===== PROVIDED RECORDS =====

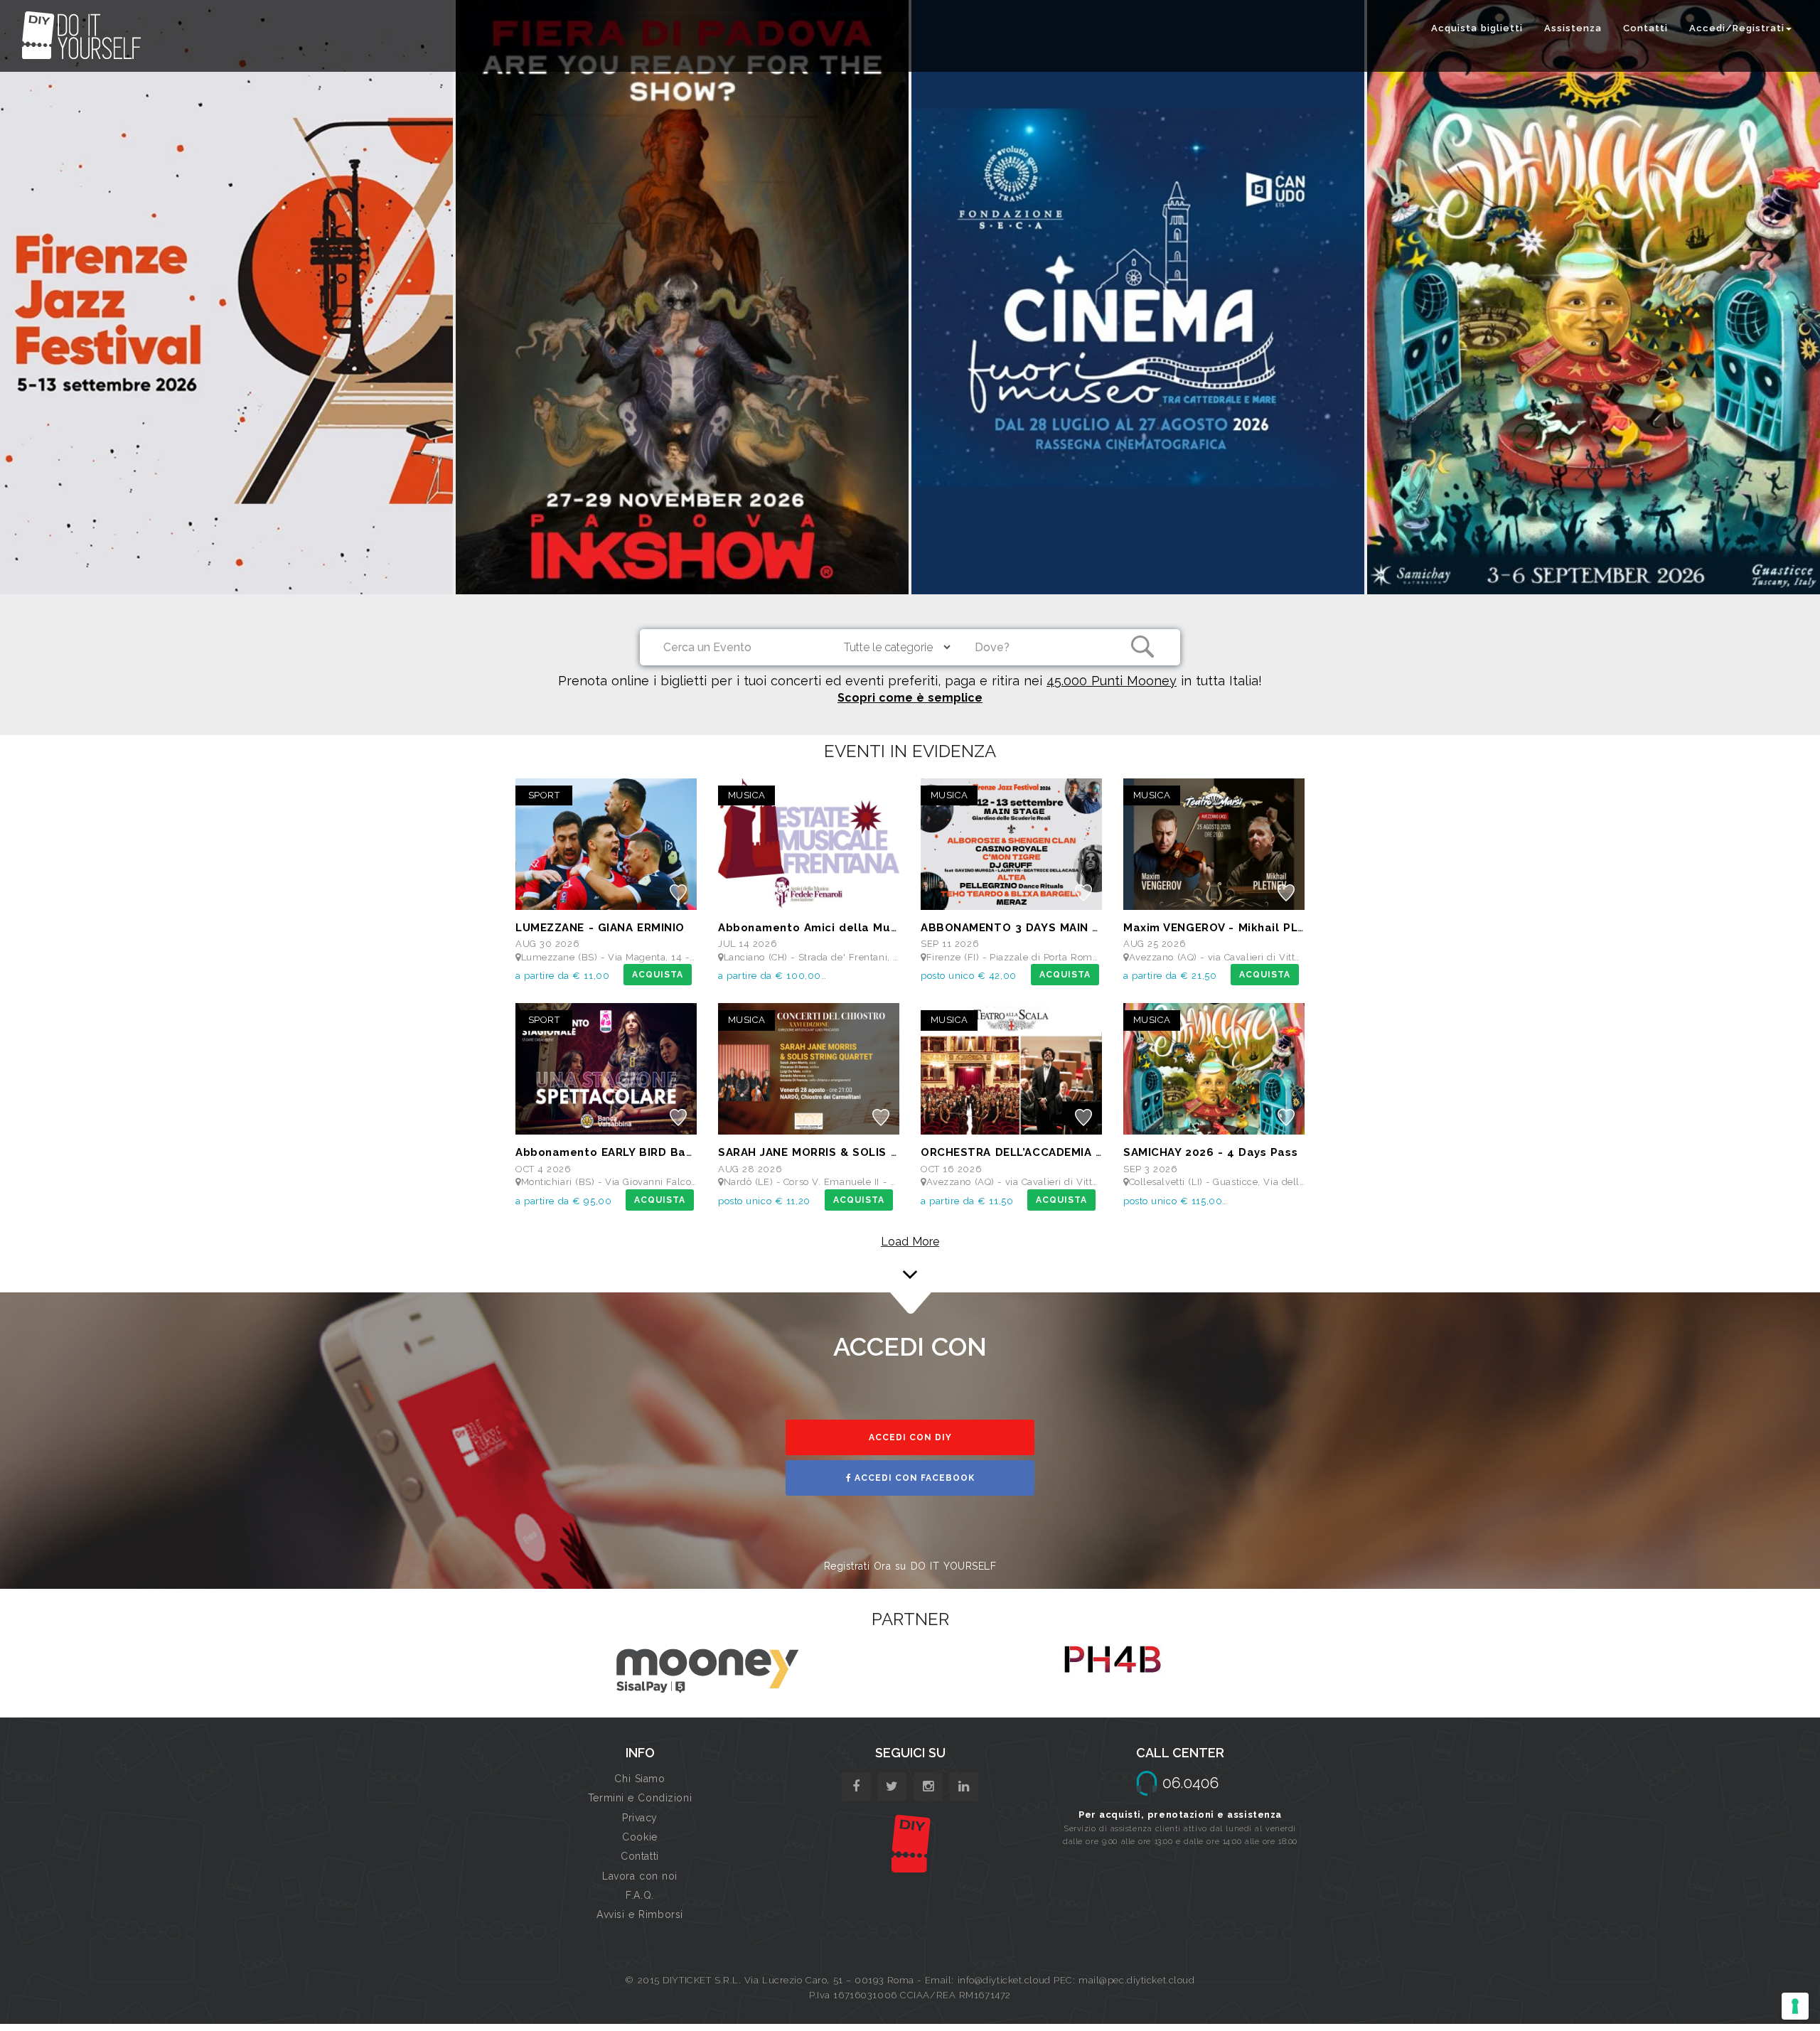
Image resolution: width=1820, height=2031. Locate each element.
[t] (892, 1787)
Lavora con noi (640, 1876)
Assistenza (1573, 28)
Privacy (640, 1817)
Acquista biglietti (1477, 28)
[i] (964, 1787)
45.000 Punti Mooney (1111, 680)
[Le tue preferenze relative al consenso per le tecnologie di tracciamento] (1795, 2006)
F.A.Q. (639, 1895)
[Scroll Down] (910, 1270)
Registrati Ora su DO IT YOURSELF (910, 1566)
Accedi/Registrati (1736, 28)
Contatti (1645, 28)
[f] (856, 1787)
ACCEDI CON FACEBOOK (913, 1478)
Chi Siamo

=====

◆ **WHAT TO WORK ON**
Return every line above in which the string "Registrati" occurs.

◆ **SOLUTION FOR THIS EXERCISE**
Registrati Ora su DO IT YOURSELF (910, 1566)
Accedi/Registrati (1736, 28)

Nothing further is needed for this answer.